Des centrales nucléaires en péril
« L’Ukraine dépend de plus en plus de ses trois dernières centrales nucléaires [la quatrième, à Zaporijia, étant sous contrôle russe, NDLR] », observe l’AIE. Un scénario redouté serait que le Kremlin cible ces installations stratégiques pour infliger un coup décisif à son voisin.
« Je doute d’une attaque directe. Le coût en termes d’image serait trop élevé. La Russie risquerait de perdre ses alliés, notamment la Chine, pour qui le nucléaire représente une ligne rouge bien définie », estime Céline Bayou.
« Certes, il y a déjà eu des attaques, puisque la centrale nucléaire de Zaporijia est aux mains de l’armée russe », déclare Olena Pavlenko, présidente du groupe de réflexion ukrainien spécialisé dans l’énergie DiXi Group. Elle déplore que « personne ne veuille les reconnaître comme telles ». Même les centrales sur le territoire sous contrôle de Kiev ne sont pas épargnées par les bombardements ennemis.
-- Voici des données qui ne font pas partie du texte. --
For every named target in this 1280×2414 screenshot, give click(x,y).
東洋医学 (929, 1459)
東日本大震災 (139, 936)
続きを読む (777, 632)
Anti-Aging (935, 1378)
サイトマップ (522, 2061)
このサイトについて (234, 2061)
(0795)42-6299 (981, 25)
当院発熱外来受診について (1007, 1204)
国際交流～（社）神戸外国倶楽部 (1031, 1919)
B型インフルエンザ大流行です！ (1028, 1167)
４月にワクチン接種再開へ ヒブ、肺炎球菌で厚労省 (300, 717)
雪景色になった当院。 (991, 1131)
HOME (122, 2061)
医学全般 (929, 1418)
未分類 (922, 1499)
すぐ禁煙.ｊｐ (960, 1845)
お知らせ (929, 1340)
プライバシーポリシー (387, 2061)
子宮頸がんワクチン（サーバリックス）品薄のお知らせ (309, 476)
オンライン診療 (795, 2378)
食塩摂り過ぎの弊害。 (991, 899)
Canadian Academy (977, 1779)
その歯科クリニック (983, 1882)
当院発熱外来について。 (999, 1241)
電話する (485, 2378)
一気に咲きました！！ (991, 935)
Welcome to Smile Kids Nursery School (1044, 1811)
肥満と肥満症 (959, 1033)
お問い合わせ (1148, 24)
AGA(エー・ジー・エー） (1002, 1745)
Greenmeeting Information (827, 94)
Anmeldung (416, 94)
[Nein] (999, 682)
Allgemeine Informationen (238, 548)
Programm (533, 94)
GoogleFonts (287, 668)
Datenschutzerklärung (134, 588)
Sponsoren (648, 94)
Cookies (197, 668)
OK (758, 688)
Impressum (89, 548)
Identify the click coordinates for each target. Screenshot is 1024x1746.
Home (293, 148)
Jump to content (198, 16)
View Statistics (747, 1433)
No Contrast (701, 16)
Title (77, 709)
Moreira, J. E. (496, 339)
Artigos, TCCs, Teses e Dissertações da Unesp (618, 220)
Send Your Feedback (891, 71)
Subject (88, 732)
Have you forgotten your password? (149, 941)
« Les Russes frappent autour des centrales : stations, transformateurs, et autres infrastructures. Cela nuit gravement à la transmission et, par conséquent, au système électrique dans son ensemble. Sans oublier les dégâts pour les centrales elles-mêmes », ajoute Olena Pavlenko.
Ainsi, le 16 novembre, deux lignes électriques reliant la centrale de Zaporijia ont été endommagées « en raison des bombardements ennemis », d’après DiXi Group.
Un soutien européen important, mais insuffisant
Dans son rapport de septembre, l’AIE a placé en priorité absolue le renforcement de la sécurité des sous-stations proches des centrales nucléaires, mettant en avant leur importance cruciale.
« Nous avons besoin du soutien de l’Union européenne et de nos partenaires pour protéger nos maigres capacités énergétiques restantes, ce qui implique de recevoir davantage d’équipements de défense », insiste Olena Pavlenko.
Dans le cadre des réparations et de l’achat d’équipements, la Commission européenne et le ministère ukrainien de l’Énergie ont mis sur pied le Fonds de soutien à l’énergie de l’Ukraine. Ce mécanisme, salué pour son efficacité, a permis de collecter 750 millions d’euros.
L’Union européenne aide également l’Ukraine via l’exportation d’électricité. Cependant, même avec un approvisionnement maximal de 1,7 GW importé, le manque pourrait atteindre 6 GW, soit l’équivalent de la demande annuelle de pointe au Danemark, avertit l’AIE.
Pour atténuer les tensions sur son réseau et réussir à traverser l’hiver, l’Ukraine devra compter sur un allié imprévisible : la météo.